◆ **TASK OBJECTIVE**
A complete answer includes every line below with the word "computer".

Stored entries
>>>
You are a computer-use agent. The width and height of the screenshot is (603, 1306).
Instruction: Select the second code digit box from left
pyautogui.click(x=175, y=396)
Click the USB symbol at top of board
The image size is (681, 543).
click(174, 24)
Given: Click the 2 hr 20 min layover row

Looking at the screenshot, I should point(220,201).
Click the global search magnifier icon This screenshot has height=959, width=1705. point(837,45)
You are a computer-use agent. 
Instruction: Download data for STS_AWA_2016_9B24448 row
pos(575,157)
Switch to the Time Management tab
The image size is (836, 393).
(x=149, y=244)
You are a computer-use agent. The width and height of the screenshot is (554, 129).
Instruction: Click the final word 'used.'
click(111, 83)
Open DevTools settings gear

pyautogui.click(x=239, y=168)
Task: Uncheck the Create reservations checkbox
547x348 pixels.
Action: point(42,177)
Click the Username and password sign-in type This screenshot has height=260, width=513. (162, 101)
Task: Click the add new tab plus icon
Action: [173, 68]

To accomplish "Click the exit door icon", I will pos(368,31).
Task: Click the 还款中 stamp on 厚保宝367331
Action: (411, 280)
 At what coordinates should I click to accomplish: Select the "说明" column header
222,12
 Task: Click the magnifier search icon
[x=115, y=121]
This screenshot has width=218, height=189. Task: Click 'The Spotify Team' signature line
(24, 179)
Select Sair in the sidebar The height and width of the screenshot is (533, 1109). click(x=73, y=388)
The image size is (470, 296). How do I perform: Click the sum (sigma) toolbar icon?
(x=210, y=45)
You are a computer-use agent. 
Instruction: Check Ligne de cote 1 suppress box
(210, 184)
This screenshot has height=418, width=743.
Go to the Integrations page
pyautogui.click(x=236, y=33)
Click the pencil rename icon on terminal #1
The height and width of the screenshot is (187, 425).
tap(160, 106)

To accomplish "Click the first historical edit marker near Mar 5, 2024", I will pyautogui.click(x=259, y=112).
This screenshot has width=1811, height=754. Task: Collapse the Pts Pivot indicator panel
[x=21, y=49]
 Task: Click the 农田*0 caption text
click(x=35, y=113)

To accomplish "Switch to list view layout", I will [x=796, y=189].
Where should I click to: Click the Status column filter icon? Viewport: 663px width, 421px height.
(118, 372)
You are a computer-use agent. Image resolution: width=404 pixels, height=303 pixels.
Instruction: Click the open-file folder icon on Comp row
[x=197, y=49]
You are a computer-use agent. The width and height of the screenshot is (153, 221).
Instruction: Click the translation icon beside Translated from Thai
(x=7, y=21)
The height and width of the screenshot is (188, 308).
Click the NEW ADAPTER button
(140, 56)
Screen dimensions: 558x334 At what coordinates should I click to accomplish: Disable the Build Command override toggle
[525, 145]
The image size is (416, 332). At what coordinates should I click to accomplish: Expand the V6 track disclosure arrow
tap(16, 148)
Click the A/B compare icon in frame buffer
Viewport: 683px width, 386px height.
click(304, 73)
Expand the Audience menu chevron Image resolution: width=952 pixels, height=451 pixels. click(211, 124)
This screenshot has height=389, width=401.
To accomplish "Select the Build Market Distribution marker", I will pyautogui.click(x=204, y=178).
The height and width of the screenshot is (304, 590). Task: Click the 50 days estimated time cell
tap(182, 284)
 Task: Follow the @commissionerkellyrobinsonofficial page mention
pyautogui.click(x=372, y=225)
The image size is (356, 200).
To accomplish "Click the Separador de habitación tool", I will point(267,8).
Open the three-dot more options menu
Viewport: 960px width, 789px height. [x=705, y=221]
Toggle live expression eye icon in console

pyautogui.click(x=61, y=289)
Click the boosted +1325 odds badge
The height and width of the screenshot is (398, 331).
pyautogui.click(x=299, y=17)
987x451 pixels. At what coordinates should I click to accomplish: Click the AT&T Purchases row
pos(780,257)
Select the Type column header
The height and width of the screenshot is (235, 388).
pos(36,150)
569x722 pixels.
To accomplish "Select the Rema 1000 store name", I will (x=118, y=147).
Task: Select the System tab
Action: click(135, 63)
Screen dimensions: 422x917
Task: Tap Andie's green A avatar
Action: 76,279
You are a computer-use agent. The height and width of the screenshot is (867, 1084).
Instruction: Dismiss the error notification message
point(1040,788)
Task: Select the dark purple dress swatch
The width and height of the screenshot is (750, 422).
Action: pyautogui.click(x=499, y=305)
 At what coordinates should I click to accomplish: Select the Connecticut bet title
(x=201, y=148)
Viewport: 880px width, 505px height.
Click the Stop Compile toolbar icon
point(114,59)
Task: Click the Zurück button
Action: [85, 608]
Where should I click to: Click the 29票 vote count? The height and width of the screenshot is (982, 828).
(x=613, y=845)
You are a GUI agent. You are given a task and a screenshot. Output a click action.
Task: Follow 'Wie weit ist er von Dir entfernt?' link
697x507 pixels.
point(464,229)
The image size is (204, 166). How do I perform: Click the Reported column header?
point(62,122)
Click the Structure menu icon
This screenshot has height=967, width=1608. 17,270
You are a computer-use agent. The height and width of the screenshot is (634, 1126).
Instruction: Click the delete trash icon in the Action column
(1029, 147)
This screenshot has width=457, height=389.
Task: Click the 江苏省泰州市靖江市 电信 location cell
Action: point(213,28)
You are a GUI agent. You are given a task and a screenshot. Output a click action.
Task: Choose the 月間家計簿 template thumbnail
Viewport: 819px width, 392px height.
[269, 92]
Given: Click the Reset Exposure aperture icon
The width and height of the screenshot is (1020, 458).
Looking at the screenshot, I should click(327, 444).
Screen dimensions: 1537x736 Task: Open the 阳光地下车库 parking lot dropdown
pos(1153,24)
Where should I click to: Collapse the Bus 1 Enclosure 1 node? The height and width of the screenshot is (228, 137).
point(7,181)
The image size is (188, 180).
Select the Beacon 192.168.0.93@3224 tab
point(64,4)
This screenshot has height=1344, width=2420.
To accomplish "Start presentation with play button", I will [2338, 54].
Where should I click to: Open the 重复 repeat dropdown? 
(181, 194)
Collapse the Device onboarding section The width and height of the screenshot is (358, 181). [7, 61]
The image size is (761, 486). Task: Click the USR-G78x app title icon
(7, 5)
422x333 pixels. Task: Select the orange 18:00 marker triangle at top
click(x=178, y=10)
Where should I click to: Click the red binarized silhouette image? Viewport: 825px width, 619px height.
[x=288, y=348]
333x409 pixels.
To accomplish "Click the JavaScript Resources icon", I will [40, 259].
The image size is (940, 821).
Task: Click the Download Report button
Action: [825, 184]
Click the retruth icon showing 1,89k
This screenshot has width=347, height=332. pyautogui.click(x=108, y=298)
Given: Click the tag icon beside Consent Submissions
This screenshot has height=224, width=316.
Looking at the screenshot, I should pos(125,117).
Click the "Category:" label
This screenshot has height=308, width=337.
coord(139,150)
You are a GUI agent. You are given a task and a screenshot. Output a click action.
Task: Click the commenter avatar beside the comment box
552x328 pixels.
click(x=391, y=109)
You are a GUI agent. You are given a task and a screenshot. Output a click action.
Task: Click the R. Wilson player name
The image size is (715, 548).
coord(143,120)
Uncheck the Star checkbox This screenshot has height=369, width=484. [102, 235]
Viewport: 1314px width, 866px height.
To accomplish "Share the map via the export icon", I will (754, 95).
<<<
◆ **RESPONSE TO THE EXERCISE**
You are a computer-use agent. The width and height of the screenshot is (603, 1306).
You are a computer-use agent. 
You are a computer-use agent. The width and height of the screenshot is (554, 129).
You are a computer-use agent. 
You are a computer-use agent. Image resolution: width=404 pixels, height=303 pixels.
You are a computer-use agent. The width and height of the screenshot is (153, 221).
You are a computer-use agent. The height and width of the screenshot is (867, 1084).
You are a computer-use agent. The height and width of the screenshot is (634, 1126).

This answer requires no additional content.